What this task involves: Copy each of the rows below word for word, with no changes.

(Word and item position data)
....

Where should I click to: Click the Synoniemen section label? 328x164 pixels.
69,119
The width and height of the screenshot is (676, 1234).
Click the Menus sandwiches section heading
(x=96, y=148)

....

Correct response:
Where should I click to: Click the Synoniemen section label? 328x164 pixels.
69,119
The width and height of the screenshot is (676, 1234).
Click the Menus sandwiches section heading
(x=96, y=148)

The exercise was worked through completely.